Intercept's Phase 3 Trial Of Obeticholic Acid Meets Primary Endpoint

Intercept Pharmaceuticals, Inc. announced in a press release that its Phase 3 POISE trial of obeticholic acid (OCA) showed positive results. OCA is being studied for the treatment of primary biliary cirrhosis (PBC). The results met the primary endpoint of the trial by reducing serum alkaline phosphatase (ALP). David Shapiro, M.D., Chief Medical Officer of Intercept, said, "POISE is Intercept's third successful international, placebo controlled trial of OCA in PBC patients conducted over the past seven years, setting the stage for our anticipated filing for approval of OCA in the U.S., Europe and other countries.”

Primary Biliary Cirrhosis

Primary biliary cirrhosis (PBC) is a chronic disease with an unknown cause, but is most likely due to an autoimmune condition. The immune system goes awry, causing inflamed, damaged, and blocked bile ducts. The liver produces bile, a liquid that digests fats and fat-soluble vitamins A, D, E, and K. Damaged bile ducts cause bile to stay in the liver, damaging liver tissue. Scarred liver tissue cannot process nutrients, regulate hormones, and metabolize drugs. Additionally, the liver cannot remove toxins, bacteria, and infections. Women between the ages of 40 and 60 are most commonly affected. Alkaline phosphatase (ALP) and bilirubin blood levels are primary measures as they indicate adverse outcomes.

Obeticholic Acid

Obeticholic acid (OCA) is an agonist of the farnesoid X receptor (FXR). The novel drug is orally administered and has potential to treat a variety of liver diseases. The POISE trial was a placebo controlled trial, international in scope. Professor Frederik Nevens, M.D. Ph.D., Chairman of the Department of Hepatology at the University of Leuven, Belgium and the lead investigator in POISE said, “OCA clearly produced clinically meaningful improvements, not only in the primary endpoint but also across a broad range of biochemical liver function parameters.”

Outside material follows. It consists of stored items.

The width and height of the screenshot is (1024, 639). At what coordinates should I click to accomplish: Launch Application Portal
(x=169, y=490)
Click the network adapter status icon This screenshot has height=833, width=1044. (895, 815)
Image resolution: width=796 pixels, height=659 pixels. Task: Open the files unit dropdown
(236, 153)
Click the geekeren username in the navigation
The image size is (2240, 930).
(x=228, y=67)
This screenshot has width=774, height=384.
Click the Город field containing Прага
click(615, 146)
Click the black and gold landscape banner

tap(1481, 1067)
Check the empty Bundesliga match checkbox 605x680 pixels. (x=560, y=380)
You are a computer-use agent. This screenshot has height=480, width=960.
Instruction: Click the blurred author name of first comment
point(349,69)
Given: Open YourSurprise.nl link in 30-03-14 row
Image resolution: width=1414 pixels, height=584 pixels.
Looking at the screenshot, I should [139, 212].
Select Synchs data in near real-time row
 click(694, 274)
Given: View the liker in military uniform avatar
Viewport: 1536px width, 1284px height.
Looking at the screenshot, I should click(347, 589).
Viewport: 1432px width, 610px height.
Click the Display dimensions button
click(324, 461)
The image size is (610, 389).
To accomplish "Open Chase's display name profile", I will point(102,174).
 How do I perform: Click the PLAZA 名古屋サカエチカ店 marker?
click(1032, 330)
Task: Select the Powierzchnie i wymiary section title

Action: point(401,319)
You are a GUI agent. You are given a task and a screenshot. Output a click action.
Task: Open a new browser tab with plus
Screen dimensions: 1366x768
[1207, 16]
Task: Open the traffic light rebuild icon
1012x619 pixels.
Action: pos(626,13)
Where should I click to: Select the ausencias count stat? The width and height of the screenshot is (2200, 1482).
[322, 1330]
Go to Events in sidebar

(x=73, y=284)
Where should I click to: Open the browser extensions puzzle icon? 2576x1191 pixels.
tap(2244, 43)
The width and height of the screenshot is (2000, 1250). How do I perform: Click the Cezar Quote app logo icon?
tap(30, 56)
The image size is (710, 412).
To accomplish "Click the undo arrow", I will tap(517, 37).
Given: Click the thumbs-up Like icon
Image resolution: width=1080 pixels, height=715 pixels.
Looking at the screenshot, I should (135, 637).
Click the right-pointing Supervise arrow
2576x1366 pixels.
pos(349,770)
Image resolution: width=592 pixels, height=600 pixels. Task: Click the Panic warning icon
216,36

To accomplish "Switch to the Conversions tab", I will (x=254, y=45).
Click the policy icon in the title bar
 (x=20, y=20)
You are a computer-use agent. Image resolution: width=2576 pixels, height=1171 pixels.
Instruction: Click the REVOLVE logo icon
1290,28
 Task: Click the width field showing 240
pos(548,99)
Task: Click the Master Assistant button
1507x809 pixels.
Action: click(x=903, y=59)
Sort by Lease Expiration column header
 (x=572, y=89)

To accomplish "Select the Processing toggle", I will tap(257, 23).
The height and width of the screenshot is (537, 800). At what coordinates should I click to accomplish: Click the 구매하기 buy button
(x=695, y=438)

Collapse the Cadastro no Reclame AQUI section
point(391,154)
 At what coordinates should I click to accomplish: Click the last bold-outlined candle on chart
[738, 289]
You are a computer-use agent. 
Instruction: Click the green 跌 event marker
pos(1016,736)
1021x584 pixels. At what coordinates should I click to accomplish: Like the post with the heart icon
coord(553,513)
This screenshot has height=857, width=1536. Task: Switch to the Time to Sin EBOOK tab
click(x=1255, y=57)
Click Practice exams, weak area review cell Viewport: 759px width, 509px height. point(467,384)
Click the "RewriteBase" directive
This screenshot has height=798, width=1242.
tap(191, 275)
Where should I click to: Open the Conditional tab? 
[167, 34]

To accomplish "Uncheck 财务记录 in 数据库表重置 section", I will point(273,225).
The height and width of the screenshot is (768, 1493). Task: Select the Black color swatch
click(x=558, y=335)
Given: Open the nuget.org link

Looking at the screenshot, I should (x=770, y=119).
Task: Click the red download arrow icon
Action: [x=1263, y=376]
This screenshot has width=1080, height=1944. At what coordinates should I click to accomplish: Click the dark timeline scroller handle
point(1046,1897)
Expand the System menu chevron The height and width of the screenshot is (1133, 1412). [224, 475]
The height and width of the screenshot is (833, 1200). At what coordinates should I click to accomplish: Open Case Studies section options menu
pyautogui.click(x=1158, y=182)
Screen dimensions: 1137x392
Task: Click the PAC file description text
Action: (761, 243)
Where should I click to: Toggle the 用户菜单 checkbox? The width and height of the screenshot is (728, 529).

At both the 5 mg dose and the 10 mg dose, OCA achieved serum alkaline phosphatase reduction (ALP), a 15% reduction from baseline. Patients achieved a normal bilirubin level twelve months after starting therapy. Ten percent of the placebo group reduced ALP levels, 47% of the 10 mg OCA groups reduced ALP levels, and 46% of the 5 mg OCA groups achieved lower ALP levels. Other measures of liver health improved including total bilirubin, GGT, ALT, and AST. Intercept plans to present results at the International Liver Congress of the European Association for the Study of the Liver (EASL) in April 2014.